Model T Re-assembly is under way at last !!!

My Model T Restoration Project

This blog allows you to follow the progress as I reassemble a 1924 Model T Ford C Cab Ton Truck. This truck was purchased new by my Grandfather and used by him and my father and uncle as they farmed in western Kansas from 1924 until it was retired from use sometime in the 1940s.

Here's what the Model T looked like when I brought it back from Kansas in 2004. As you can see, it was in pretty good shape and all complete. It was virtually all original, and was last driven in the early to mid sixties. It had been stored indoors from then until I brought it to New Mexico, but had set outside on the farm prior to that. Bob and I used to play in it when we were growing up in the fifties. I don't know if it was garaged in its early life or not. My Grandpa, Arthur Wiles, bought it new in 1924, and my dad, Earl, drove it on the farm when he was growing up.

I started taking it apart about two years ago. This picture shows it with the hood and bed removed.

And this one shows all the sheet metal removed. The cab is still sitting on the chassis, but it has been unbolted from the frame and moved to the rear.

A closeup of the engine and transmission just before they were removed.

I found a retired machinist who specialized in rebuilding Model T engines and transmissions. This shows him with the engine when I went to pick it up after he finished rebuilding it.

I took all the sheet metal parts to a company called "The Gentle Stripper", where they bead blasted them. Then they went to Sunport Restorations, a body shop that specialized in restoring sheet metal. There all the parts were straightened, the rusted areas were cut out and repaired, and everything was painted gloss black. Here's the cab after I brought it home.

I also took the larger pieces like the frame, front and rear axles, springs, etc. to be sandblasted at Albuquerque Monument Company. Unfortunately, they were not quite as gentle there. The parts were clean when I brought them home, but the rear axle had been handled pretty roughly. The radius rods were dented and the brake backing plates were bent.

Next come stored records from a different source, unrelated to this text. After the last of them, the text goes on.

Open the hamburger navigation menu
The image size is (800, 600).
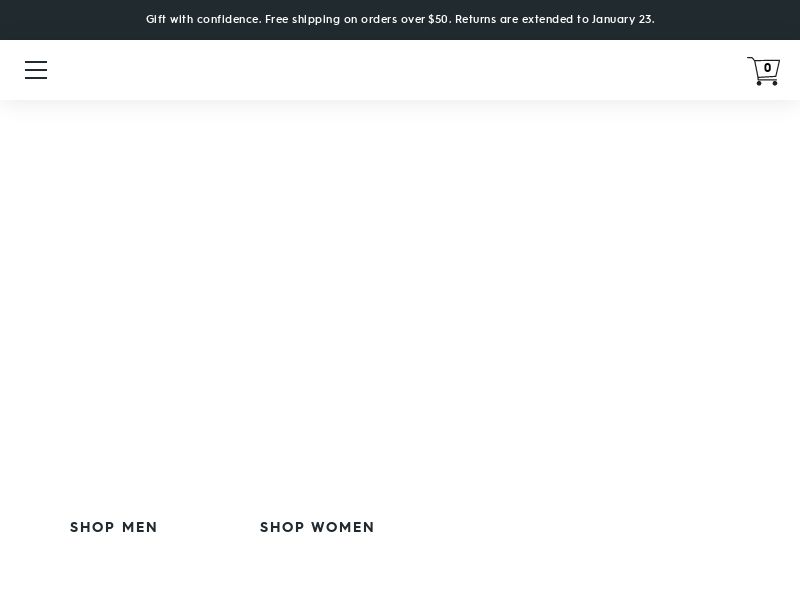[x=36, y=70]
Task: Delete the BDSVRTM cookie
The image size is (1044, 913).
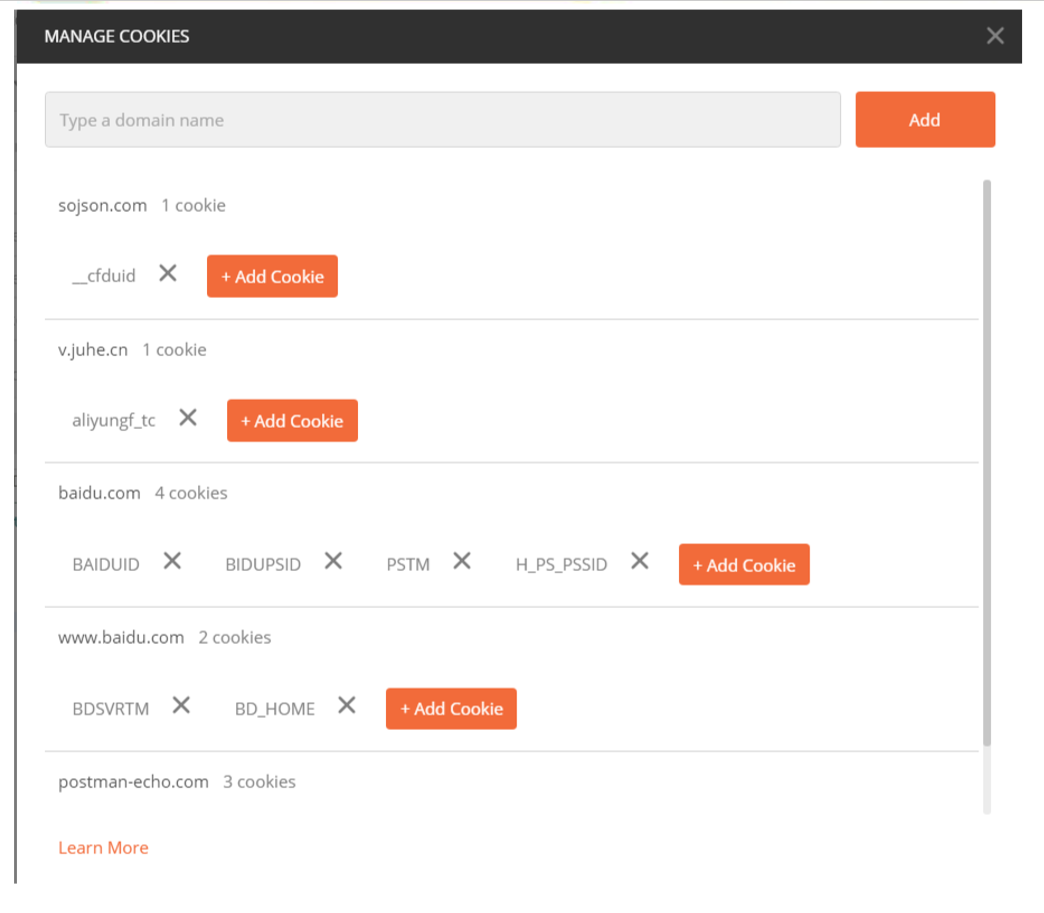Action: tap(181, 706)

After I brought the chassis parts home, I painted them black with POR15, a specialized (as in EXPENSIVE) paint that dries very hard.

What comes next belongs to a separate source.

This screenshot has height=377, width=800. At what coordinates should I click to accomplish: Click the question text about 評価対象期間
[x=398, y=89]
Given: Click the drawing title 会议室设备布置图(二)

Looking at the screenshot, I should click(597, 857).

Finally the weather warmed up enough in mid-January that I can work in the garage without freezing. I started the reassembly process. After mounting the tires and reassembling the wheels, I finally have a rolling chassis !!!

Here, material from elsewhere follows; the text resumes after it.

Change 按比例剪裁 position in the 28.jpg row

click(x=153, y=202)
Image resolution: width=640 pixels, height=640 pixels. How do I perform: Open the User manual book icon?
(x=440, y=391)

Today I cleaned up the Warford auxiliary transmission and bolted it on behind the Model T transmission.
So, that brings us up to date. The project for tomorrow is to install the engine and transmission into the chassis. More to follow .......


  1. Wow! I'm so impressed, and will look forward to seeing the finished product. Good work, Larry!

    Thanks for sharing this with us.

  2. Really impressive, Larry. I remember playing in it when it was parked across the road. Usually half covered with tumbleweeds. I don't remember who was helping Dad when he got it up to rebuild for the Kansas Centennial and how pleased he was when they got it to run. Glad to have you join the blog community.

  3. I remember going for a very short ride in it with Grandpa - must have been late seventies? The mouse-eaten seats always kind of freaked me out. It will be fun to follow your progress!

  4. Great progress Larry and really good step by step progress. Sure great to have the pictures showing how you have done a real good job of restoring the model T. We are in the 60's and maybe 70's tomorrow with a weekend front coming with hopefully some moisture. Wish I could be there to help but am not any good to do things anymore. Thanks for the blog and keep us posted.